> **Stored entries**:
================
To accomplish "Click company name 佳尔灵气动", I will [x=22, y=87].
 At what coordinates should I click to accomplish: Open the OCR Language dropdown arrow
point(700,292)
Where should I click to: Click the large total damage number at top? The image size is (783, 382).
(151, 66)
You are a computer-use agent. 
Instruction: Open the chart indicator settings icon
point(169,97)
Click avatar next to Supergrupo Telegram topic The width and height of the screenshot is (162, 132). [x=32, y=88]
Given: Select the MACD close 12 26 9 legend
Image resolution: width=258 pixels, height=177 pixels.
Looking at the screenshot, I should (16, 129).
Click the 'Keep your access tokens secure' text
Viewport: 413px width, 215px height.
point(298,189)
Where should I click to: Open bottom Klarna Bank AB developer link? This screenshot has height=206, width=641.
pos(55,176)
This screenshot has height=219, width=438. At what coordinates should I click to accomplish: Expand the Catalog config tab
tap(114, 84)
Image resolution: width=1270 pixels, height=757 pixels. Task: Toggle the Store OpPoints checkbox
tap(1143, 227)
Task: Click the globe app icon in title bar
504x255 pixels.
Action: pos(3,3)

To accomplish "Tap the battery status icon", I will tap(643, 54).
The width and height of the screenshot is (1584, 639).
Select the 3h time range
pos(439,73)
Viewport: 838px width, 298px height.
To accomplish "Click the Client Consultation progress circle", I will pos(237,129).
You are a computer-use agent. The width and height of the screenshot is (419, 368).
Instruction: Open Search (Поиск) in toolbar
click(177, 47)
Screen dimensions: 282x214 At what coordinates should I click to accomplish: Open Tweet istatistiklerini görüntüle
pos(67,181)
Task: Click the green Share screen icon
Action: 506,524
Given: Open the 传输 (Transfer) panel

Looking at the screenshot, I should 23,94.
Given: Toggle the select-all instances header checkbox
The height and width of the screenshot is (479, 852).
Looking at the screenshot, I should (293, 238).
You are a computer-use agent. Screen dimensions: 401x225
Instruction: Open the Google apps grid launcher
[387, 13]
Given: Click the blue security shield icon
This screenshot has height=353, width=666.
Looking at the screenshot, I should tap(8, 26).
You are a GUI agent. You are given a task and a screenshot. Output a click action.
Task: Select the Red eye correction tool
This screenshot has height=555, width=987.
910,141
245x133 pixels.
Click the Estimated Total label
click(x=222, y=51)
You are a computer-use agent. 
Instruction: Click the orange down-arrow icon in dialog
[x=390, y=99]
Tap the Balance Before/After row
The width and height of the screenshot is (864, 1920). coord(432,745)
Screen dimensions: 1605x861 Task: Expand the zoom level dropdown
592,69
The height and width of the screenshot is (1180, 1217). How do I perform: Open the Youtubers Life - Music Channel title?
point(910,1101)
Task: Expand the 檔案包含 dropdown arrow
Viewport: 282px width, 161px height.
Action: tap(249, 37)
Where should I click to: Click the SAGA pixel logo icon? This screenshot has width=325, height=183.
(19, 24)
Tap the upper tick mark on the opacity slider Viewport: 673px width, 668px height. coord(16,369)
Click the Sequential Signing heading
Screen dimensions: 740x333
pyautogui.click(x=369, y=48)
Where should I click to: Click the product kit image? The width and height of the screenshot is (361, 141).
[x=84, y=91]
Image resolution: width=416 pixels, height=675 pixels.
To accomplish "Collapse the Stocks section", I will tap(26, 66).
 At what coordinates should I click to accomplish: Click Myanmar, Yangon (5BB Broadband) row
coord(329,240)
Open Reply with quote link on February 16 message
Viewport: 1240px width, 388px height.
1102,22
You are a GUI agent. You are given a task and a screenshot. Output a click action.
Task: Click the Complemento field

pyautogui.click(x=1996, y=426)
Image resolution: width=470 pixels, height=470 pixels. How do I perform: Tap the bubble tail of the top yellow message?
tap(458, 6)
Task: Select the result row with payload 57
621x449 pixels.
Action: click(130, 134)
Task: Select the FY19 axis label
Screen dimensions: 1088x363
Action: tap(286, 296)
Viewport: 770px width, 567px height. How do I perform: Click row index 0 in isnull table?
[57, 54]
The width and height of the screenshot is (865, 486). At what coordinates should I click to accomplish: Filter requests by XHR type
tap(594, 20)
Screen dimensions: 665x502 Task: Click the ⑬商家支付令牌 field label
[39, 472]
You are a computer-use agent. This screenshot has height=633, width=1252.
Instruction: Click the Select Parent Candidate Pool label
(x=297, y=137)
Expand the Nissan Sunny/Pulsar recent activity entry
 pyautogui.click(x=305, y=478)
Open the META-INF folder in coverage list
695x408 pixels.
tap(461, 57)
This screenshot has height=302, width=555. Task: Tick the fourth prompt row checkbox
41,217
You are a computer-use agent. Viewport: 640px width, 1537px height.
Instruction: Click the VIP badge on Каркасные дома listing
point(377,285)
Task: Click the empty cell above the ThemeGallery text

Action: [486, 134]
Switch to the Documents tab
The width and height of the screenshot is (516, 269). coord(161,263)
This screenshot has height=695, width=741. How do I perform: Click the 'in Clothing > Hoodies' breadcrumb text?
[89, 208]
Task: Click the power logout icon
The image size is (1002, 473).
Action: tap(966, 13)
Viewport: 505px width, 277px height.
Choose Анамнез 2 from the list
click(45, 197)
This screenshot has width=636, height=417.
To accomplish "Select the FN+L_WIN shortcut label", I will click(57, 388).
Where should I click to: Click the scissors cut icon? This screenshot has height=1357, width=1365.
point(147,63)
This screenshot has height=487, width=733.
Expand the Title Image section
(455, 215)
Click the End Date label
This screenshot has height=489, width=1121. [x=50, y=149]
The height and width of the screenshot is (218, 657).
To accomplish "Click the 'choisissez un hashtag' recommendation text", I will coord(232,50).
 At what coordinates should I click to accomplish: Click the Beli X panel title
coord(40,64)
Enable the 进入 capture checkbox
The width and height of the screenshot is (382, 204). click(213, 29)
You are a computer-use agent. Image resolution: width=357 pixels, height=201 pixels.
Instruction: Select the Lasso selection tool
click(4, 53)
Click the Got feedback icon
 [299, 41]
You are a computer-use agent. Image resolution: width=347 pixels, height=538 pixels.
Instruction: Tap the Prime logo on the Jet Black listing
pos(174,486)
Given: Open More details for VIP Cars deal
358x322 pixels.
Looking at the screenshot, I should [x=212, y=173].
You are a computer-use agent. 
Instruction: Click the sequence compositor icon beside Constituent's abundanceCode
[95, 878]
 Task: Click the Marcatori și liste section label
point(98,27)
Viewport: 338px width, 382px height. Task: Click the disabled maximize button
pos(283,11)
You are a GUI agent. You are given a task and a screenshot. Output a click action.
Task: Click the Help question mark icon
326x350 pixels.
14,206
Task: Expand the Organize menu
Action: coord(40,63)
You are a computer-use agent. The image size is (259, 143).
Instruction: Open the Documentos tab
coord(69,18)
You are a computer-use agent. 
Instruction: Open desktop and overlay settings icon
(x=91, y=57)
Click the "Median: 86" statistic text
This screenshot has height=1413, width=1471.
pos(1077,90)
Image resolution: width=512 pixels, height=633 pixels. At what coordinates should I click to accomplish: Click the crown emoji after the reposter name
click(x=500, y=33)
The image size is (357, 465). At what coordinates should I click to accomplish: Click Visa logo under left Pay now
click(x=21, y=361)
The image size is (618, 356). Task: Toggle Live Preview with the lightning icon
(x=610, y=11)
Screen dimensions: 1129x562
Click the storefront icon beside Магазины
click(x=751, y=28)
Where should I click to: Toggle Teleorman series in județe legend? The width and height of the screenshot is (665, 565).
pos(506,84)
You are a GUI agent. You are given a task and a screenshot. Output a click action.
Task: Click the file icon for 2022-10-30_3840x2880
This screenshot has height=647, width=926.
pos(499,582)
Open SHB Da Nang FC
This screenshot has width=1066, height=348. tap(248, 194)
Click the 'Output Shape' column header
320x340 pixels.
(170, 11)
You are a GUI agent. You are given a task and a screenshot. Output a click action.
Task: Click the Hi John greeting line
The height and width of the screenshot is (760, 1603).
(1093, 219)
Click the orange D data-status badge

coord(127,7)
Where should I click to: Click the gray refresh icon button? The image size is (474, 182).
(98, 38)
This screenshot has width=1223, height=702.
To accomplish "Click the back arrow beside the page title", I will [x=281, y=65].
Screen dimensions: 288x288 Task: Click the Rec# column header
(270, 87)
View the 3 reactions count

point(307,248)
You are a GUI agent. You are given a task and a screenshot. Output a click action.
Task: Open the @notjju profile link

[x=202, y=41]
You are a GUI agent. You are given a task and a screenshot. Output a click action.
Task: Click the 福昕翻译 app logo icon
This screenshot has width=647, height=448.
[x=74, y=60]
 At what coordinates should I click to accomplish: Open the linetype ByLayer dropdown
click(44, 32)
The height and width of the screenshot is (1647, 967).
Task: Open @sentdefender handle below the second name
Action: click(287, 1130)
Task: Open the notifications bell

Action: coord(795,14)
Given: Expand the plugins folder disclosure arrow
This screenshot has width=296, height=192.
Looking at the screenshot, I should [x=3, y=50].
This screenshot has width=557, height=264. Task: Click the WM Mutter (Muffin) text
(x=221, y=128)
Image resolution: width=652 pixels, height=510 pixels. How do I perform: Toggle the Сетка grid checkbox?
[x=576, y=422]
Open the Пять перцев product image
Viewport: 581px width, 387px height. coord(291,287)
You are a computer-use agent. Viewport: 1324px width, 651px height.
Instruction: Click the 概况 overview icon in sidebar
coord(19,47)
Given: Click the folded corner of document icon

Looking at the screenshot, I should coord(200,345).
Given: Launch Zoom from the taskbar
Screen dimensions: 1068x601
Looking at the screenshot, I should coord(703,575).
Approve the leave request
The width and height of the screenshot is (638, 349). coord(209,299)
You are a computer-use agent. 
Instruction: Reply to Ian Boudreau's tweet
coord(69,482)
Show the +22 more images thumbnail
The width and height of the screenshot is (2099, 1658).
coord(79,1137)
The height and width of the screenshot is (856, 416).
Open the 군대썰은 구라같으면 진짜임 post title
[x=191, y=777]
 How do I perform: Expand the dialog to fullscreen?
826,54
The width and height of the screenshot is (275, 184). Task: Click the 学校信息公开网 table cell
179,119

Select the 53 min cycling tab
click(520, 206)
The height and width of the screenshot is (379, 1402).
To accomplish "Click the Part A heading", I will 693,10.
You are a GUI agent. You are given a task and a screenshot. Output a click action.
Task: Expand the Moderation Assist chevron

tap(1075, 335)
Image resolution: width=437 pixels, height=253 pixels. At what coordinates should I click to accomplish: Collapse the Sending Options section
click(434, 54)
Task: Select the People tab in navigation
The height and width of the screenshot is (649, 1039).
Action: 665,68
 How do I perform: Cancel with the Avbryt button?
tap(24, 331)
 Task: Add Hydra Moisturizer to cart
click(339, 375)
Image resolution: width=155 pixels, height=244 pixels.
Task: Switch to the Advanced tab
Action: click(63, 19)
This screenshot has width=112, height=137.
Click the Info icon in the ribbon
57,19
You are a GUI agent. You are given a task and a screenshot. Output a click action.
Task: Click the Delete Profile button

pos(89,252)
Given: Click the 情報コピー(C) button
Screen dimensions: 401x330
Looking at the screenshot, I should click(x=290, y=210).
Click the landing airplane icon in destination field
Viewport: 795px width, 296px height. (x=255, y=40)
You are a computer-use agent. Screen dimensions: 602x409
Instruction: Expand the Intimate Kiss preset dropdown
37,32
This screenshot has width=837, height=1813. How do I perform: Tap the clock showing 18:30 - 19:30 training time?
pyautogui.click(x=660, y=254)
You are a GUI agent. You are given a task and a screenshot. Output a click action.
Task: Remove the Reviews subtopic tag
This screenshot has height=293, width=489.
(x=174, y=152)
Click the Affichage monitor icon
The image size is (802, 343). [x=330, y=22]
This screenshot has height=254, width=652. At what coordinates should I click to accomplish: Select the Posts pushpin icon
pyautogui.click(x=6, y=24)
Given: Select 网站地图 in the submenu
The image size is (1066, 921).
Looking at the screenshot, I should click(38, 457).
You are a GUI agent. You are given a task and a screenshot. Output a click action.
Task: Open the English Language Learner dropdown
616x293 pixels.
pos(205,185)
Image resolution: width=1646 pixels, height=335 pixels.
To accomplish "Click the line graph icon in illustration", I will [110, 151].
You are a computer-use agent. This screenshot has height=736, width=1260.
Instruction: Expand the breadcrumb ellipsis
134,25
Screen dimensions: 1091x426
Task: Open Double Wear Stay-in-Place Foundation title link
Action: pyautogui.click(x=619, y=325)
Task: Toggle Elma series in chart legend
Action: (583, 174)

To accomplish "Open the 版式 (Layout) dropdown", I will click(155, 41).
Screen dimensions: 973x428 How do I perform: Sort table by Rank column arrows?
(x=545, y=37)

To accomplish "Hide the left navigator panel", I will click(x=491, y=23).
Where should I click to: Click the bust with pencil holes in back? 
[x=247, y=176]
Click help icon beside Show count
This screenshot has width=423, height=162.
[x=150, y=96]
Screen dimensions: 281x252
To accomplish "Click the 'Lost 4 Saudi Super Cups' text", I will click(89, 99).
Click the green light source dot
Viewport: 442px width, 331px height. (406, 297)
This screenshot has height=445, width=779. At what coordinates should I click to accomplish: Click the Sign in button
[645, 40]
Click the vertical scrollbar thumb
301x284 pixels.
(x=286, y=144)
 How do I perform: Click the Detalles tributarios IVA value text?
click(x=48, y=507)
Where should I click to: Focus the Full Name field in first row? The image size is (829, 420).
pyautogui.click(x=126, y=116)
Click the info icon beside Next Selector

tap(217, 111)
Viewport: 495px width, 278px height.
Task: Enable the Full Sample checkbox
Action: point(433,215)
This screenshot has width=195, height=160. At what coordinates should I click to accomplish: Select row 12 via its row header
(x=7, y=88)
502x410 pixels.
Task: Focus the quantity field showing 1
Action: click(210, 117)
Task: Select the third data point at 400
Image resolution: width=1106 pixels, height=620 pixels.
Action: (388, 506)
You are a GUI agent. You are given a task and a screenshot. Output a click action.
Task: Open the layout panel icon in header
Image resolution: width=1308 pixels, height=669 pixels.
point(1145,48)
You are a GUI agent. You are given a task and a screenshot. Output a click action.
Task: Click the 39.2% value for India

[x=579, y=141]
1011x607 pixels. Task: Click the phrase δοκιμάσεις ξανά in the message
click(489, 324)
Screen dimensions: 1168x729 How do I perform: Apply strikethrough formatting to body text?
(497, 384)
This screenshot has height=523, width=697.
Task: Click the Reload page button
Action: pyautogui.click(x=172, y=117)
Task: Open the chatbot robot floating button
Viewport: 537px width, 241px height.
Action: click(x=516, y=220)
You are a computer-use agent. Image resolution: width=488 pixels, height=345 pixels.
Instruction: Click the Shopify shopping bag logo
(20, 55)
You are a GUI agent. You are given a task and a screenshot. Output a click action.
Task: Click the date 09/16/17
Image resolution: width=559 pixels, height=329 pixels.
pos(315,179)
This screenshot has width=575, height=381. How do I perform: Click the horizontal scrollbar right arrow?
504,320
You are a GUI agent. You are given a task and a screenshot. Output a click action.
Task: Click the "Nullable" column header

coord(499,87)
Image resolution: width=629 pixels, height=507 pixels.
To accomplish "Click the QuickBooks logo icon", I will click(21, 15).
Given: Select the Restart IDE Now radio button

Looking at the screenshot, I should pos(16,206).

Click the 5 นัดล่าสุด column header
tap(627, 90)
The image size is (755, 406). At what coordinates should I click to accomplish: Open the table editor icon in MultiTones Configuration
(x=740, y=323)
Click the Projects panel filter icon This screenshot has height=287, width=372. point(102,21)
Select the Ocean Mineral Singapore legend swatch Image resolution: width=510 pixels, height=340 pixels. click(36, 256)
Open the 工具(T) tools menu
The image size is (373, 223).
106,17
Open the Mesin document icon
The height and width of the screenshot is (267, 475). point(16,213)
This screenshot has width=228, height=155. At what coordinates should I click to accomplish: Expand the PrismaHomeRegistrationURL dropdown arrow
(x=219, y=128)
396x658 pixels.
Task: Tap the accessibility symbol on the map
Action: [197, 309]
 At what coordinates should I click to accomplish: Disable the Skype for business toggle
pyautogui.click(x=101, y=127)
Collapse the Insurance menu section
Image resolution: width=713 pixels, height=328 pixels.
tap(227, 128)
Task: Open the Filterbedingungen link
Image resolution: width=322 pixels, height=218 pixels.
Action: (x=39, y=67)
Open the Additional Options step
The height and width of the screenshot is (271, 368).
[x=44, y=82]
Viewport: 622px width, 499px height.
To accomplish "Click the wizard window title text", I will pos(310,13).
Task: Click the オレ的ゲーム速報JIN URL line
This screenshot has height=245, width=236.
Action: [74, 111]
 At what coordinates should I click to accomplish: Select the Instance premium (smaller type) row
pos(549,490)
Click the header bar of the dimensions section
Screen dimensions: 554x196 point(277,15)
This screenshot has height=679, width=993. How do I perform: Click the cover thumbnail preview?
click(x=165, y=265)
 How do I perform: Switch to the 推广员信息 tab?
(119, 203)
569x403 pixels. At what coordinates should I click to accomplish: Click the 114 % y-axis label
================
Out of the entries, report each line that contains the word "heading".

Click the Sequential Signing heading
To accomplish "Click the Part A heading", I will 693,10.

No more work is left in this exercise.